> **REQUIRED ACTION**:
Every entry needs to be written out again exactly.

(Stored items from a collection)
+---+

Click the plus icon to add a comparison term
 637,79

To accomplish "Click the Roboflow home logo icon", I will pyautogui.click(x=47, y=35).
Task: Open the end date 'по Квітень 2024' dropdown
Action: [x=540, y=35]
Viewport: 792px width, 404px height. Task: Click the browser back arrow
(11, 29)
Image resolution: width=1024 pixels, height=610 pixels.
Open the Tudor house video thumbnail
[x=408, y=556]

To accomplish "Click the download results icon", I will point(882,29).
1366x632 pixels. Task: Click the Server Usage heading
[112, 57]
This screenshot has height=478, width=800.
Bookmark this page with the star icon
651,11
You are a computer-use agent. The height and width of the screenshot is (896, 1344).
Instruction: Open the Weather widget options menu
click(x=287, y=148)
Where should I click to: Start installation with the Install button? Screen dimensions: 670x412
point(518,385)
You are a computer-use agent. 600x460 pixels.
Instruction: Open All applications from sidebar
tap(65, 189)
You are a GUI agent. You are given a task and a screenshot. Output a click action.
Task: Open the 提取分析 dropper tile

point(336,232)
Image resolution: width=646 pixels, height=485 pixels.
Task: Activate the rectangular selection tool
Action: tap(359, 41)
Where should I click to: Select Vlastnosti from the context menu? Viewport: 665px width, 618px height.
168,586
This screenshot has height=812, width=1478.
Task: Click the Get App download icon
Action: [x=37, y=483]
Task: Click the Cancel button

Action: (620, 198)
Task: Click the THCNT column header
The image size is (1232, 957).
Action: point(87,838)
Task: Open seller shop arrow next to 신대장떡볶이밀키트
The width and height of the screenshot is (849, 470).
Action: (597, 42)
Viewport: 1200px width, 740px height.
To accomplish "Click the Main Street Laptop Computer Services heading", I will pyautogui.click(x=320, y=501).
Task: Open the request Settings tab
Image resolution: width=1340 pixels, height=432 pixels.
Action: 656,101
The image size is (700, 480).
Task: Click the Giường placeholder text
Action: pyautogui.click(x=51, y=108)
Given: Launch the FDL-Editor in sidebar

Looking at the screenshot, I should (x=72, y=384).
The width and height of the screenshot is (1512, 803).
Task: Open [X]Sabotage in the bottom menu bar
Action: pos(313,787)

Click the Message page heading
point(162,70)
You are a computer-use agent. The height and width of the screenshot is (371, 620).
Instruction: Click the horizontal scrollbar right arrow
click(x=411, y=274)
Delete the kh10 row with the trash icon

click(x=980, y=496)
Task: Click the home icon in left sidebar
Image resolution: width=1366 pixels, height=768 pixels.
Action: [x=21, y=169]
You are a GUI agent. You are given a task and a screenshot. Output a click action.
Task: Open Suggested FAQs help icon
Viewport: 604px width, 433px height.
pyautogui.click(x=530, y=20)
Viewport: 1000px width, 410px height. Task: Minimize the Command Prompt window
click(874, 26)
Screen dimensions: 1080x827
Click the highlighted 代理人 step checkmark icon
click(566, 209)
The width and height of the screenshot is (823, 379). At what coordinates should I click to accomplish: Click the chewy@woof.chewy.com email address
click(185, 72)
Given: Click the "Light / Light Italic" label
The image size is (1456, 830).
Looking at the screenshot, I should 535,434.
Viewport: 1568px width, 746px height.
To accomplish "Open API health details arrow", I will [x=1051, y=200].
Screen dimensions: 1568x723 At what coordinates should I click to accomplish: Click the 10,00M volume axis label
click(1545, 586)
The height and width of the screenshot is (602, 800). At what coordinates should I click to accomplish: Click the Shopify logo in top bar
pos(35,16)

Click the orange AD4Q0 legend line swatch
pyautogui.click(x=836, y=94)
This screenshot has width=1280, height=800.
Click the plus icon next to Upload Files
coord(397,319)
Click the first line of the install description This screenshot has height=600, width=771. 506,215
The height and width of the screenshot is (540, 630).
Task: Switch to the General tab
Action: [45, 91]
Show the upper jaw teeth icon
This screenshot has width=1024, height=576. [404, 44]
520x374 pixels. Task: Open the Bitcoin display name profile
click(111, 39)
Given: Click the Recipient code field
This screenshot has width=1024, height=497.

+---+

> **ANSWER SPACE**:
Click the plus icon to add a comparison term
 637,79

To accomplish "Click the Roboflow home logo icon", I will pyautogui.click(x=47, y=35).
Task: Open the end date 'по Квітень 2024' dropdown
Action: [x=540, y=35]
Viewport: 792px width, 404px height. Task: Click the browser back arrow
(11, 29)
Image resolution: width=1024 pixels, height=610 pixels.
Open the Tudor house video thumbnail
[x=408, y=556]

To accomplish "Click the download results icon", I will point(882,29).
1366x632 pixels. Task: Click the Server Usage heading
[112, 57]
This screenshot has height=478, width=800.
Bookmark this page with the star icon
651,11
You are a computer-use agent. The height and width of the screenshot is (896, 1344).
Instruction: Open the Weather widget options menu
click(x=287, y=148)
Where should I click to: Start installation with the Install button? Screen dimensions: 670x412
point(518,385)
You are a computer-use agent. 600x460 pixels.
Instruction: Open All applications from sidebar
tap(65, 189)
You are a GUI agent. You are given a task and a screenshot. Output a click action.
Task: Open the 提取分析 dropper tile

point(336,232)
Image resolution: width=646 pixels, height=485 pixels.
Task: Activate the rectangular selection tool
Action: tap(359, 41)
Where should I click to: Select Vlastnosti from the context menu? Viewport: 665px width, 618px height.
168,586
This screenshot has height=812, width=1478.
Task: Click the Get App download icon
Action: [x=37, y=483]
Task: Click the Cancel button

Action: (620, 198)
Task: Click the THCNT column header
The image size is (1232, 957).
Action: point(87,838)
Task: Open seller shop arrow next to 신대장떡볶이밀키트
The width and height of the screenshot is (849, 470).
Action: (597, 42)
Viewport: 1200px width, 740px height.
To accomplish "Click the Main Street Laptop Computer Services heading", I will pyautogui.click(x=320, y=501).
Task: Open the request Settings tab
Image resolution: width=1340 pixels, height=432 pixels.
Action: 656,101
The image size is (700, 480).
Task: Click the Giường placeholder text
Action: pyautogui.click(x=51, y=108)
Given: Launch the FDL-Editor in sidebar

Looking at the screenshot, I should (x=72, y=384).
The width and height of the screenshot is (1512, 803).
Task: Open [X]Sabotage in the bottom menu bar
Action: pos(313,787)

Click the Message page heading
point(162,70)
You are a computer-use agent. The height and width of the screenshot is (371, 620).
Instruction: Click the horizontal scrollbar right arrow
click(x=411, y=274)
Delete the kh10 row with the trash icon

click(x=980, y=496)
Task: Click the home icon in left sidebar
Image resolution: width=1366 pixels, height=768 pixels.
Action: [x=21, y=169]
You are a GUI agent. You are given a task and a screenshot. Output a click action.
Task: Open Suggested FAQs help icon
Viewport: 604px width, 433px height.
pyautogui.click(x=530, y=20)
Viewport: 1000px width, 410px height. Task: Minimize the Command Prompt window
click(874, 26)
Screen dimensions: 1080x827
Click the highlighted 代理人 step checkmark icon
click(566, 209)
The width and height of the screenshot is (823, 379). At what coordinates should I click to accomplish: Click the chewy@woof.chewy.com email address
click(185, 72)
Given: Click the "Light / Light Italic" label
The image size is (1456, 830).
Looking at the screenshot, I should 535,434.
Viewport: 1568px width, 746px height.
To accomplish "Open API health details arrow", I will [x=1051, y=200].
Screen dimensions: 1568x723 At what coordinates should I click to accomplish: Click the 10,00M volume axis label
click(1545, 586)
The height and width of the screenshot is (602, 800). At what coordinates should I click to accomplish: Click the Shopify logo in top bar
pos(35,16)

Click the orange AD4Q0 legend line swatch
pyautogui.click(x=836, y=94)
This screenshot has width=1280, height=800.
Click the plus icon next to Upload Files
coord(397,319)
Click the first line of the install description This screenshot has height=600, width=771. 506,215
The height and width of the screenshot is (540, 630).
Task: Switch to the General tab
Action: [45, 91]
Show the upper jaw teeth icon
This screenshot has width=1024, height=576. [404, 44]
520x374 pixels. Task: Open the Bitcoin display name profile
click(111, 39)
Given: Click the Recipient code field
This screenshot has width=1024, height=497.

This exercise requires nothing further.